A team of German university researchers are putting together an API for the Wikipedia. They describe it like “DBpedia.org is a community effort to extract structured information from Wikipedia and to make this information available on the Web. DBpedia allows you to ask sophisticated queries against Wikipedia and to link other datasets on the Web to Wikipedia data.”

What it seems that they have actually done is extracted data from the wikipedia and have it available online via their API, using SPARQL to query against this data.

From their Introduction:

Wikipedia is the by far largest publicly available encyclopedia on the Web. Wikipedia editions are available in over 100 languages with the English one accounting for more than 1.6 million articles. Wikipedia has the problem that its search capabilities are limited to full-text search, which only allows very limited access to this valuable knowledge-base.

Semantic Web technologies enable expressive queries against structured information on the Web. The Semantic Web has the problem that there is not much RDF data online yet and that up-to-date terms and ontologies are missing for many application domains.
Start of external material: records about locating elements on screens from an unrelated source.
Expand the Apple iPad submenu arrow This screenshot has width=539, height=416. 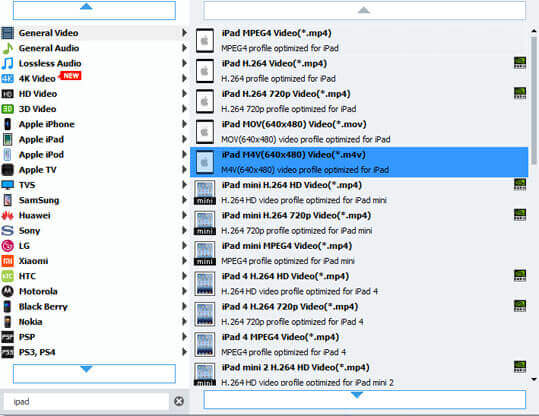185,139
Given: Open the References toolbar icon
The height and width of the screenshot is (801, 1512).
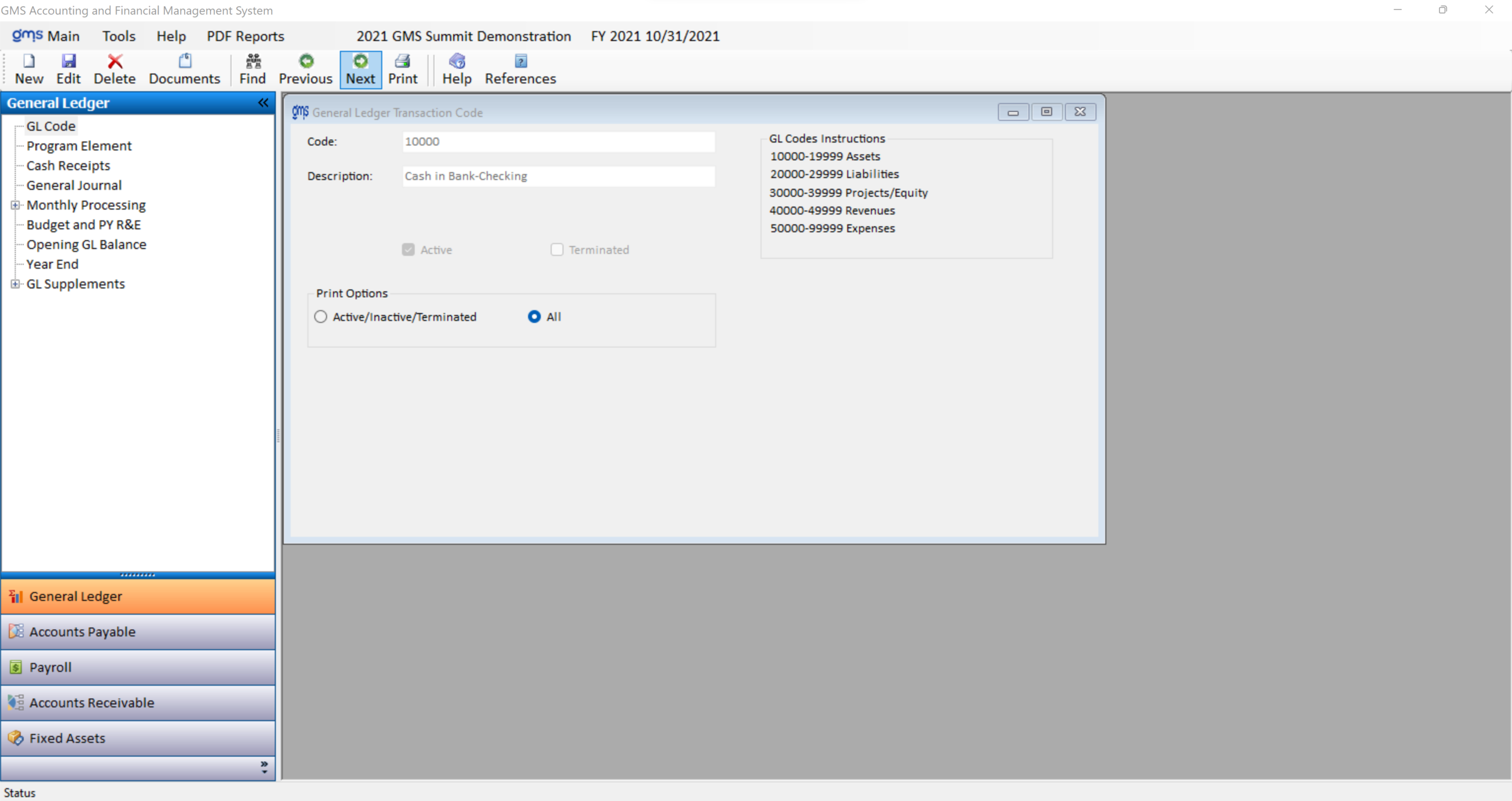Looking at the screenshot, I should [x=520, y=62].
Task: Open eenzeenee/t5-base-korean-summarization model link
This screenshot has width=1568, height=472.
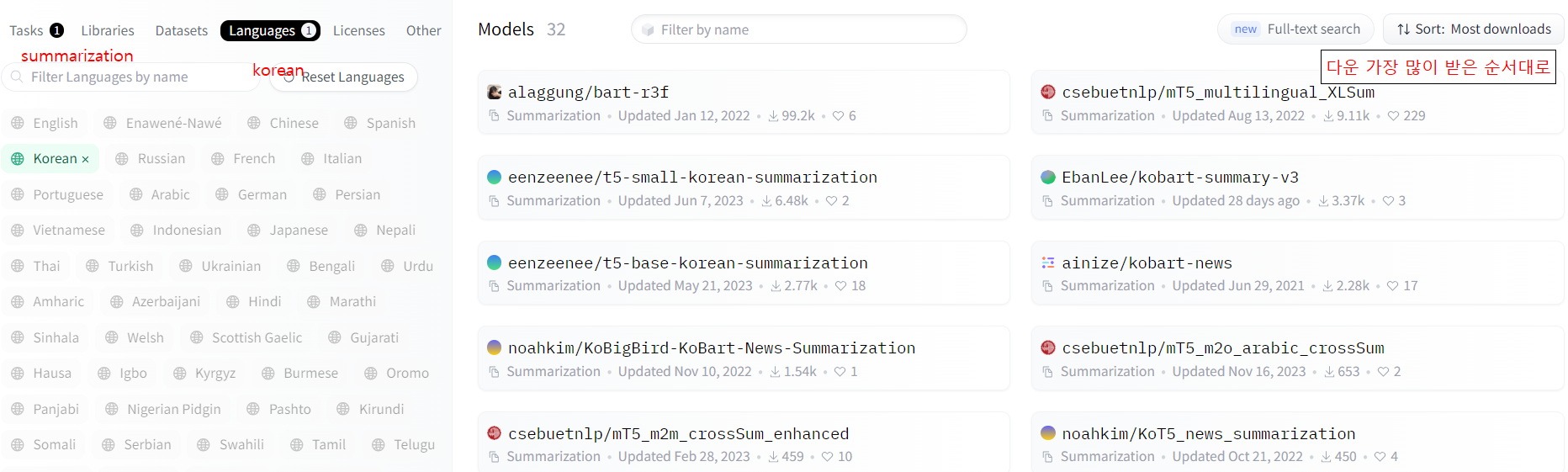Action: (x=687, y=263)
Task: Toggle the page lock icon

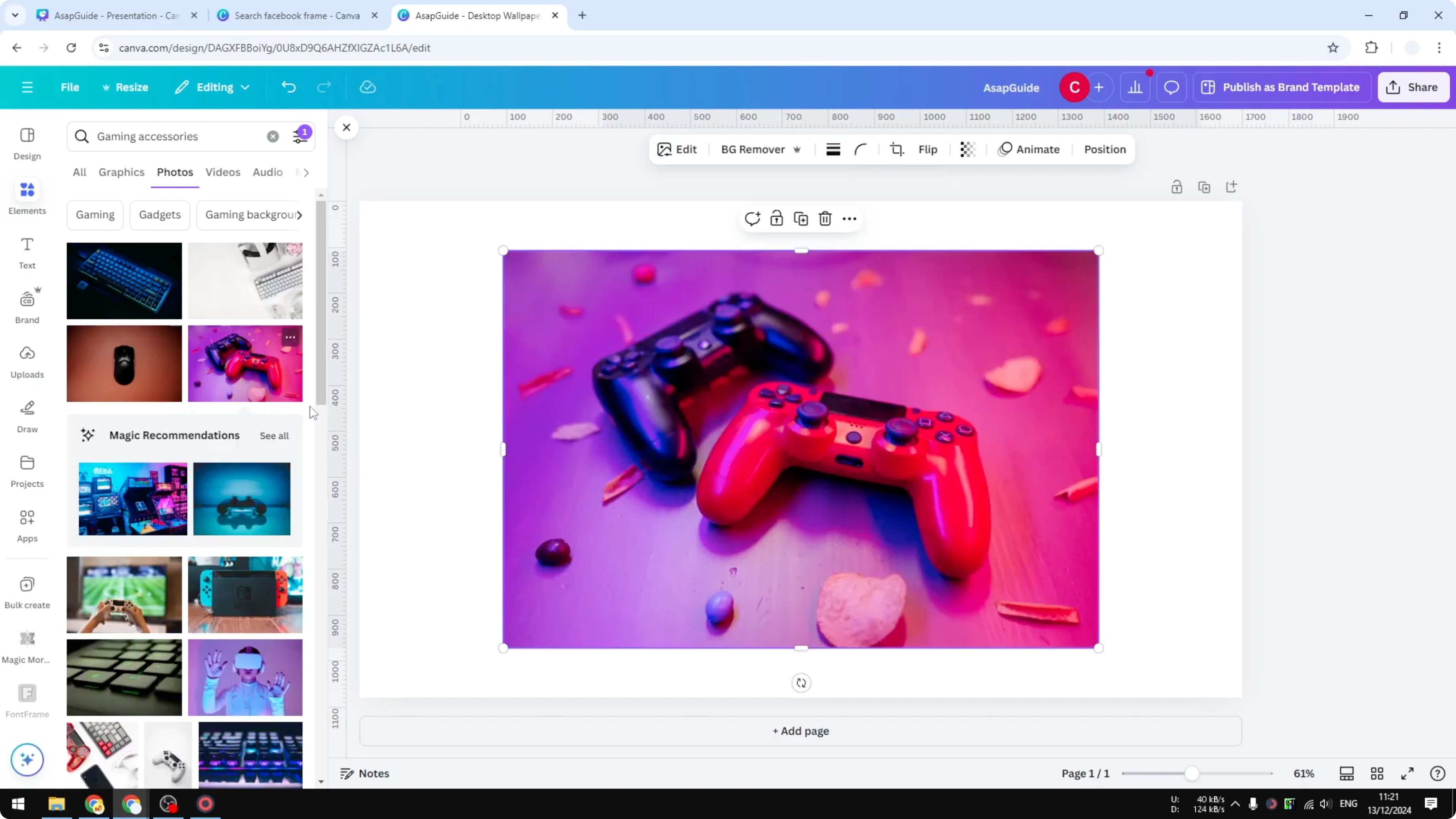Action: point(1177,186)
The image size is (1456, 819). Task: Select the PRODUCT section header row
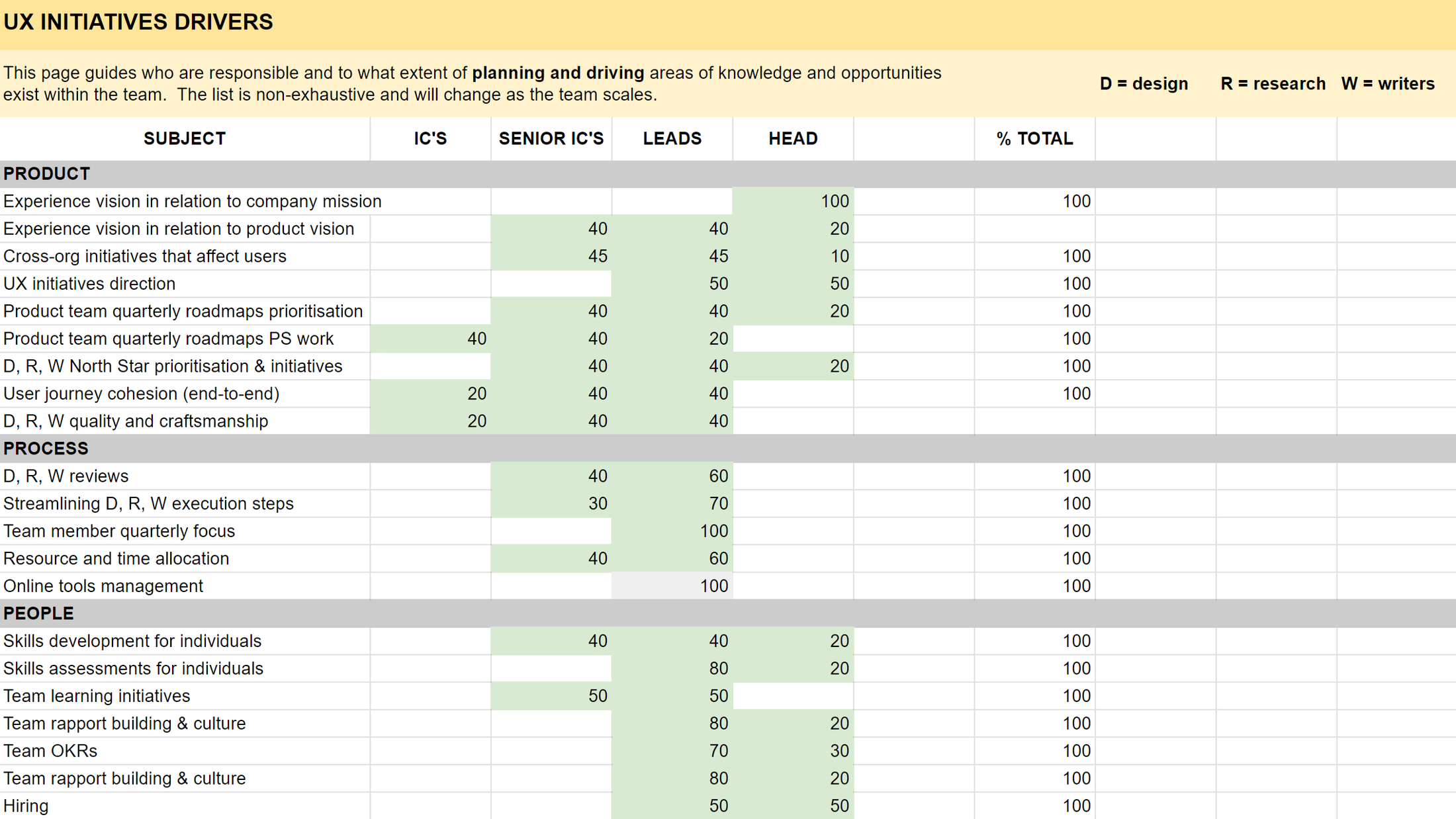coord(46,174)
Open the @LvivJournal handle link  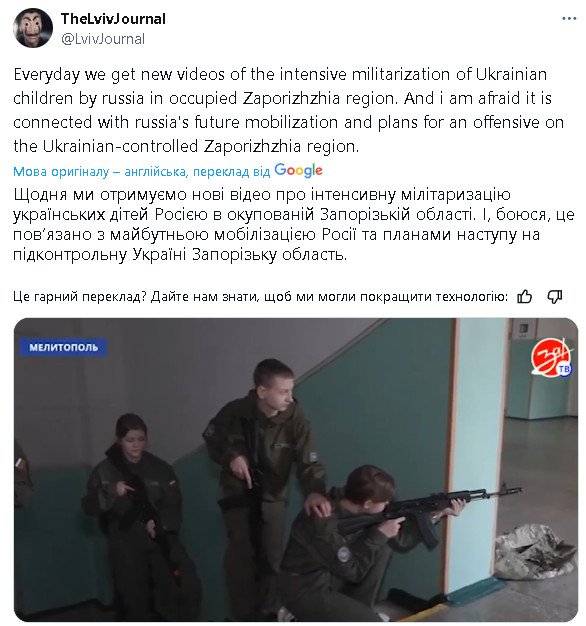click(103, 39)
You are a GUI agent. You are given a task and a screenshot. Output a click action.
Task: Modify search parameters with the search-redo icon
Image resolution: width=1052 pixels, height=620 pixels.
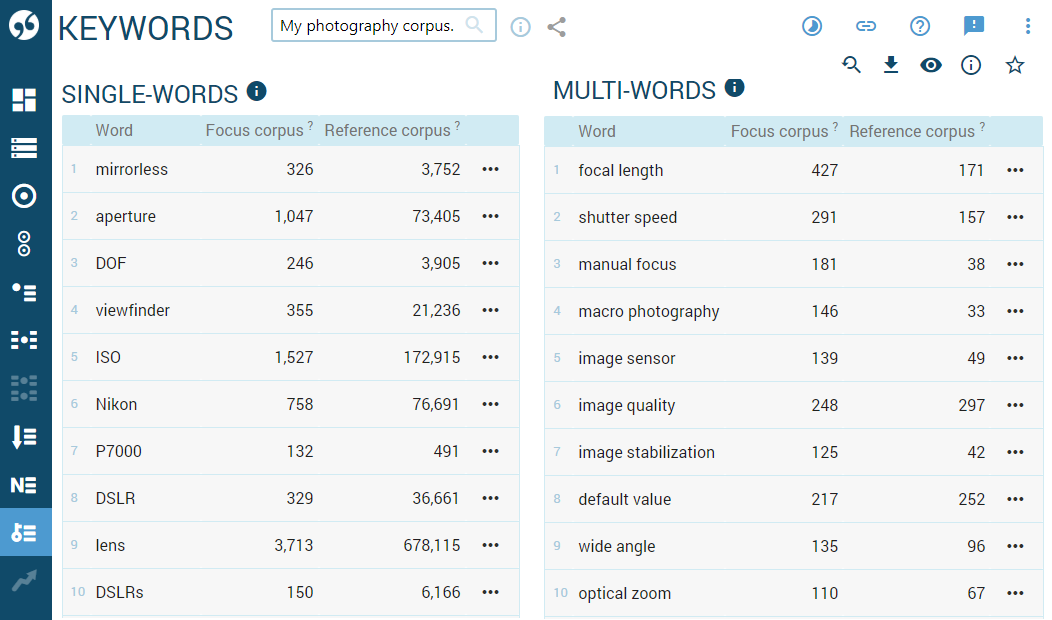tap(851, 64)
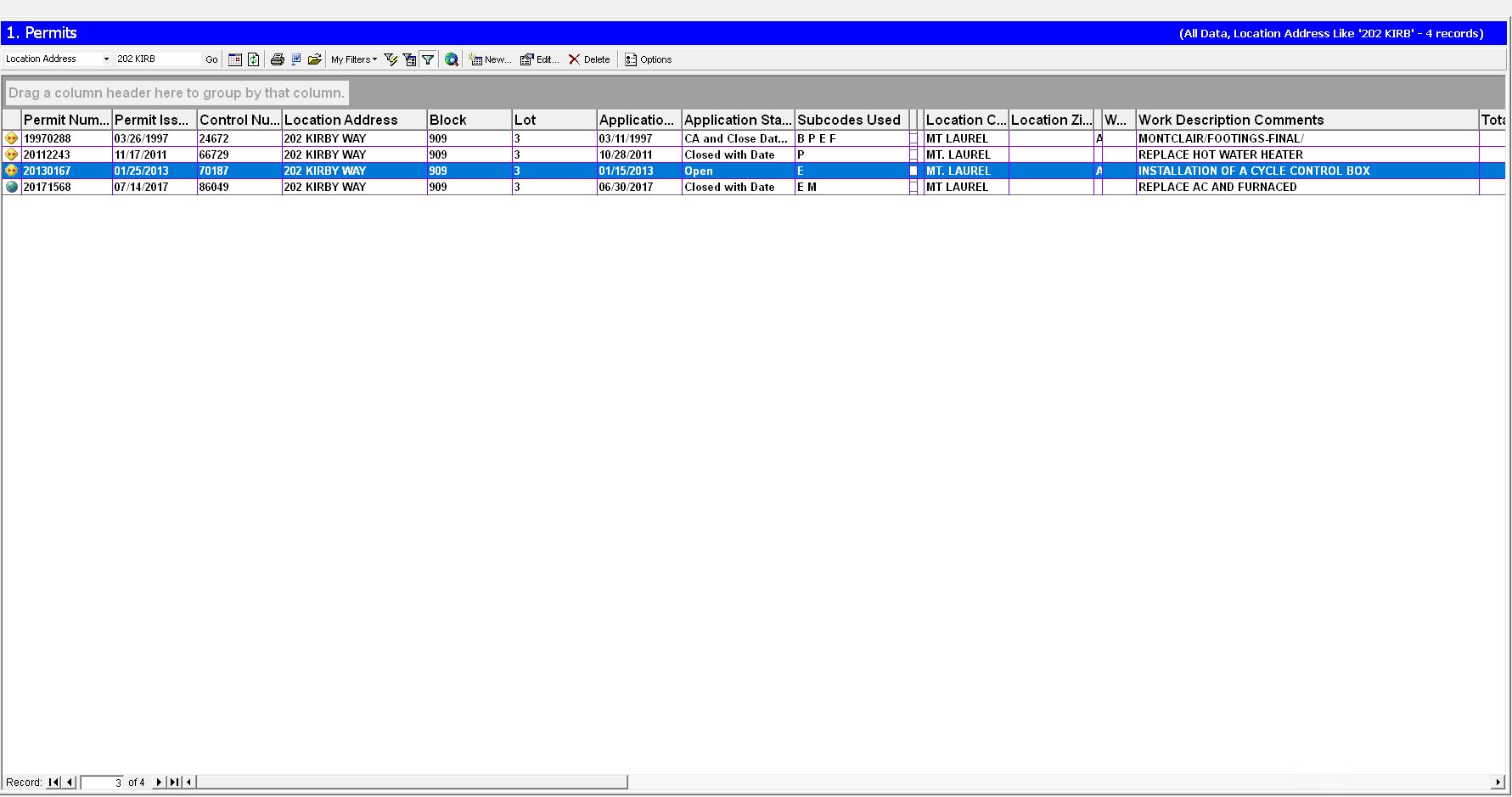Open the calendar grid view icon

coord(235,59)
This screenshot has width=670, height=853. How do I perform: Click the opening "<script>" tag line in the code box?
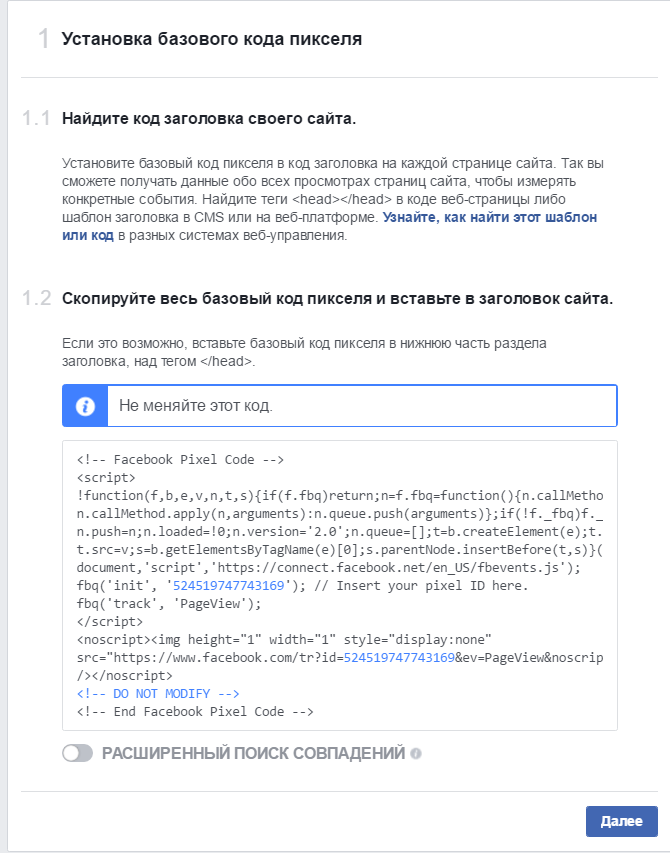(106, 478)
The DBpedia.org project approaches both problems by extracting structured information from Wikipedia and by making this information available on the Semantic Web. DBpedia.org allows you to ask sophisticated queries against Wikipedia and to link other datasets on the Web to DBpedia data.

Wikipedia articles consist mostly of free text, but also contain different types of structured information, such as infobox templates, categorisation information, images, geo-coordinates and links to external Web pages. This structured information can be extracted from Wikipedia and can serve as a basis for enabling sophisticated queries against Wikipedia content.

The DBpedia.org project uses the Resource Description Framework (RDF) as a flexible data model for representing extracted information and for publishing it on the Web. We use the SPARQL query language to query this data.

The DBpedia dataset currently consists of around 91 million RDF triples, which have been extracted from the English, German, French, Spanish, Italian, Portuguese, Polish, Swedish, Dutch, Japanese and Chinese version of Wikipedia. The DBpedia dataset describes 1,600,000 concepts, including at least 58,000 persons, 70,000 places, 35,000 music albums, 12,000 films. It contains 557,000 links to images, 1,300,000 links to relevant external web pages, 207,000 Wikipedia categories and 75,000 YAGO categories.